Reusable packaging has often struggled where returns are unpredictable. Open consumer ecommerce flows can leave packaging stranded, delayed, damaged, or uneconomic to recover. Closed-loop B2B and rental-based shipping offers a stronger operating case because the same parties handle repeat movements and the return path is already part of the service.
The FedEx and Returnity system was designed to address cost, complexity, and compatibility barriers that have limited wider adoption in parcel networks. The boxes are durable, collapsible, automation-friendly, and engineered for up to 50 shipment cycles, with capacity for up to 50lb of goods. The system has been presented as capable of reducing packaging spend by up to 30% per cycle and cutting carbon emissions by 64% to 88% compared with single-use corrugated packaging under typical conditions, based on a non-return rate of 40% or less.

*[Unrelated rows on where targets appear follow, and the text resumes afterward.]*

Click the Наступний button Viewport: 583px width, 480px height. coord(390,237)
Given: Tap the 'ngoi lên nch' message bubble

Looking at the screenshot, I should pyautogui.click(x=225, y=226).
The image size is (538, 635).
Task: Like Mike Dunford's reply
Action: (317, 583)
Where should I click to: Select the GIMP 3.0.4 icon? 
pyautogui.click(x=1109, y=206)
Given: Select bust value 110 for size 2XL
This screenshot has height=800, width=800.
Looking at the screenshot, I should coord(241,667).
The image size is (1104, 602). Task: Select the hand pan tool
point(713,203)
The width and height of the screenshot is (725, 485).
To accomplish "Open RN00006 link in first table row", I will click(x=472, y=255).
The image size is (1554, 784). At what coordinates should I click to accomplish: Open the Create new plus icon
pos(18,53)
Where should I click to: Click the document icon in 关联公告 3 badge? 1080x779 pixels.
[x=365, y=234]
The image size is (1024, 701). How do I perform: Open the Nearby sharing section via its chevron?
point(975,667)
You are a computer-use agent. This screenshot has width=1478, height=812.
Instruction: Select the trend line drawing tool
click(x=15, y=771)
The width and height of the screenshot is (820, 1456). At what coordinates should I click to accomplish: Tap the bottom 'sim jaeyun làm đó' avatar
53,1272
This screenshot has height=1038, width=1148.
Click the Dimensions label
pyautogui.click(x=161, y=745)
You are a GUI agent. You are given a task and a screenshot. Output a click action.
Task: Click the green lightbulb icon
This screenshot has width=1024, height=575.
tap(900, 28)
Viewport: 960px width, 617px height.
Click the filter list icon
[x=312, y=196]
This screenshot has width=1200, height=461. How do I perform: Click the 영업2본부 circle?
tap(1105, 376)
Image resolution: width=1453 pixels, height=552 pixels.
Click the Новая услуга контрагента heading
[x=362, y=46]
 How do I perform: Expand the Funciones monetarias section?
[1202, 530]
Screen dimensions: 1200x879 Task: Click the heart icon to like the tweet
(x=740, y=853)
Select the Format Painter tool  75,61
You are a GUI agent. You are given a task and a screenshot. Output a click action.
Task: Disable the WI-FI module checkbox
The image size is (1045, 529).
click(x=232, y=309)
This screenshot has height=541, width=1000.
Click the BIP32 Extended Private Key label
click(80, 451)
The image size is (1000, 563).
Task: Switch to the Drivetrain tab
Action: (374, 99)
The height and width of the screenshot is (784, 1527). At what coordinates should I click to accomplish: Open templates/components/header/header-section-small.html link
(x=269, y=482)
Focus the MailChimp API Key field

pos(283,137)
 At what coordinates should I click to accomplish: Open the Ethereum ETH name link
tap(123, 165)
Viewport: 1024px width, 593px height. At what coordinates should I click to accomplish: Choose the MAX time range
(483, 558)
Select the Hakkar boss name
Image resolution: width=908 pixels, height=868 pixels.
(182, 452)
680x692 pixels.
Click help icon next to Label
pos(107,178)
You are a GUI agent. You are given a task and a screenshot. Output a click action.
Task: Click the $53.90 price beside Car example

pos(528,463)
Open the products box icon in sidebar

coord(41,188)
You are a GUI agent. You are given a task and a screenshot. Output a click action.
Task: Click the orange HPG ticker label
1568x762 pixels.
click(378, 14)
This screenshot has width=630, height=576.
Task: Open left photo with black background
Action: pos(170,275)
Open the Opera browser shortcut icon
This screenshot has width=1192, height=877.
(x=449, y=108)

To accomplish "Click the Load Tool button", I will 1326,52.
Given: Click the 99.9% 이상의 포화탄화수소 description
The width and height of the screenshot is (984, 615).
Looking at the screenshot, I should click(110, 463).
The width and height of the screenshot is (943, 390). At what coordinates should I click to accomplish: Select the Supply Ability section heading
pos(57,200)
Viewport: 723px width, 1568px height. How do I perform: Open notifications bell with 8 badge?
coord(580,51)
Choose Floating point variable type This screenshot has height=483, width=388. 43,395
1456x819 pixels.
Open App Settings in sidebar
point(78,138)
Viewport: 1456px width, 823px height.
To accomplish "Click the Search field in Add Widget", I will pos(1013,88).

Lola Valentina’s use case brings the operational side of sustainability into view. Linen rental depends on presentation, reliability, return discipline, and customer convenience. Packaging has to protect product condition, simplify returns, and support repeat handling without adding unnecessary administration. A leasing model removes some of the capital and management burden that can make reusable packaging difficult for smaller or fast-growing businesses.
Packaging costs are already becoming more visible across supply chains as corrugated use, waste regulation, and data requirements change procurement decisions. The same financial pressure sits behind EPR assessments and packaging cost reduction, where better data and material choices can directly affect compliance exposure. Reusable parcel formats attack the issue from another direction by reducing single-use packaging demand where circulation can be controlled.
The model will not suit every flow. Reusable packaging works best where shipments are frequent, returns are predictable, product protection has clear value, and the packaging can remain in circulation long enough to repay its higher initial cost. Low-frequency, one-way, or heavily fragmented shipments make the economics more difficult because lost or delayed boxes undermine both cost and carbon savings.
Repeat-use B2B shipping offers a more practical starting point. Event rentals, store replenishment, field service, internal transfers, uniforms, equipment, soft goods, and repair loops already contain predictable returns. In those environments, reusable packaging can be introduced as an operational tool rather than a sustainability add-on.
Lola Valentina’s early expansion suggests that the leasing model can lower the threshold for adoption. The company does not need to build a circular packaging system from scratch, buy a large box fleet, or redesign its carrier relationships. It can add reusable packaging inside a parcel workflow it already understands.
The adoption gives FedEx and Returnity a working B2B example beyond pilot language. More importantly, it shows where reusable packaging is most likely to scale first: not in chaotic one-way parcels, but in repeat logistics loops where the box has a job to do on the return leg as well as the outbound journey.